Mihai Chelaru-Centea

Online Course by Trevor Hastie and Rob Tibshirani

Resource last updated: Aug. 28, 2016


Overview

This course is the companion to the book An Introduction to Statistical Learning with Applications in R, which can be freely downloaded at that link. It's taught by two statisticians from Stanford, Trevor Hastie and Rob Tibshirani. It takes a look at machine learning techniques and methodologies from a statistics point of view, and often provides the historical context to some of these techniques, as many of them were developed at Stanford.

Format

The lectures are of varying length, but usually no more than 15 minutes long. Each section has an accompanying set of slides in PDF format that the lecturers go through, and at the end of each section there are some hands-on tutorials in R that implement some of what was discussed in the lectures.

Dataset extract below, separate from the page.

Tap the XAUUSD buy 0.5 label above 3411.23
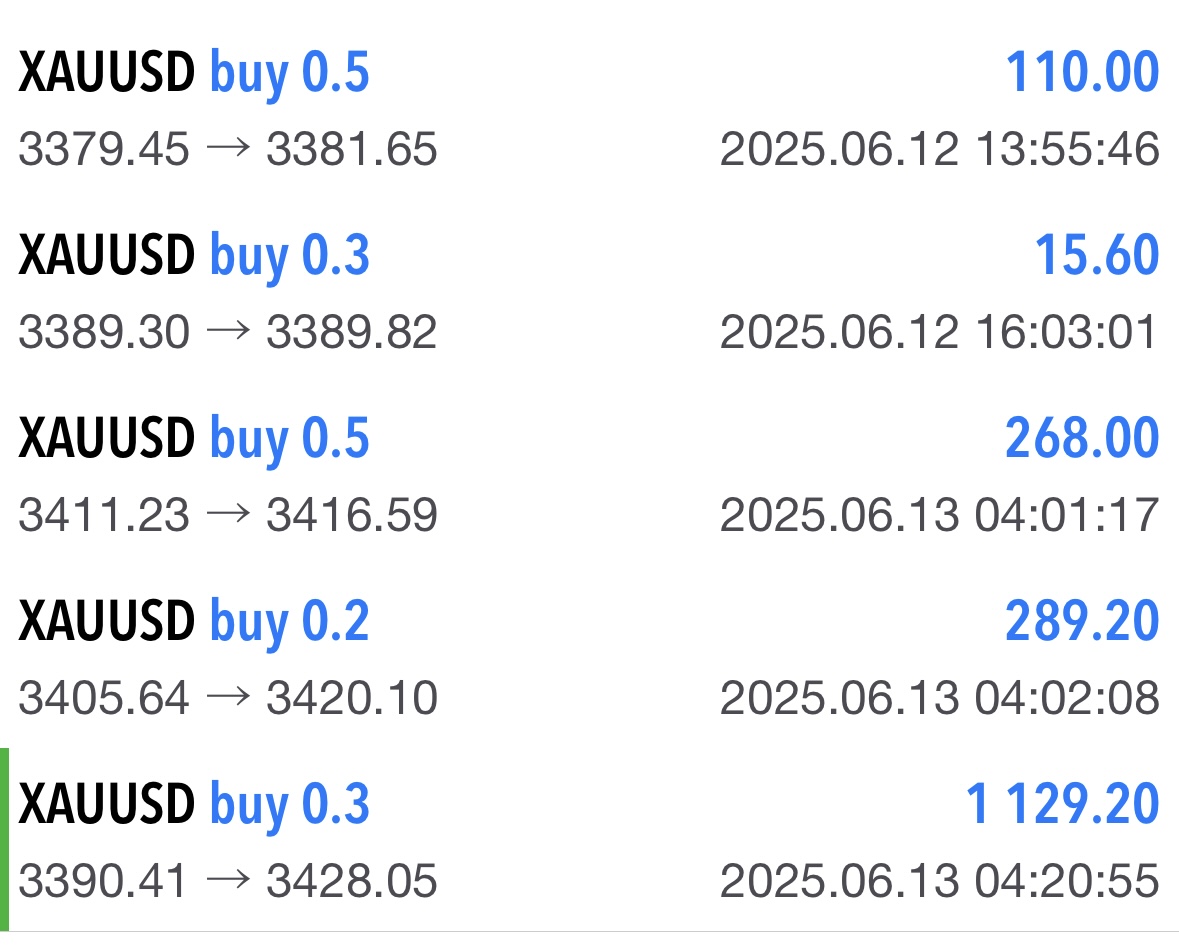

The pace is quite slow, and each lecture covers a few of the slides for each section in detail. The lecturers have great chemistry, and I found myself smiling a lot at seeing two friends making silly jokes while trying to explain sometimes pretty dry statistical concepts.

Content

Each lecture covers a distinct topic, from linear models and regularization, to non-linear models such as decision tree-based models, like bagging and random forest, and SVMs. There is good coverage here of a lot of the traditional machine learning algorithms, although there isn't a lot of mention of deep learning and neural networks, which is fine as they don't really fit the mold of statistical learning anyhow.

Difficulty

The topics discussed are sometimes fairly advanced and I would really recommend reading the ISLR book as the companion to the course to fully understand the course content. I would say that this course requires at least some background in statistics, as when I took it I had already taken a university-level statistics course that covered the basics of probability theory, which comes in handy when discussing Bayesian statistics. It also helps to know some calculus, although you can understand the concepts being discussed without fully understanding the math and any derivations they mention.

The Bottom Line


As data scientists, it's great to have a solid knowledge of the statistics that underlies many of the popular techniques, and this course definitely provides a good introduction, as well as some of the historical context behind the development of this field, which is interesting and relevant as the field continues to advance every year.

Since it's a free course with a free book that is a staple for machine learning practitioners wanting to get a good grounding in statistics, I would definitely recommend taking a look at this course. There's a lot of useful content squeezed into this course's short runtime, so definitely check this one out.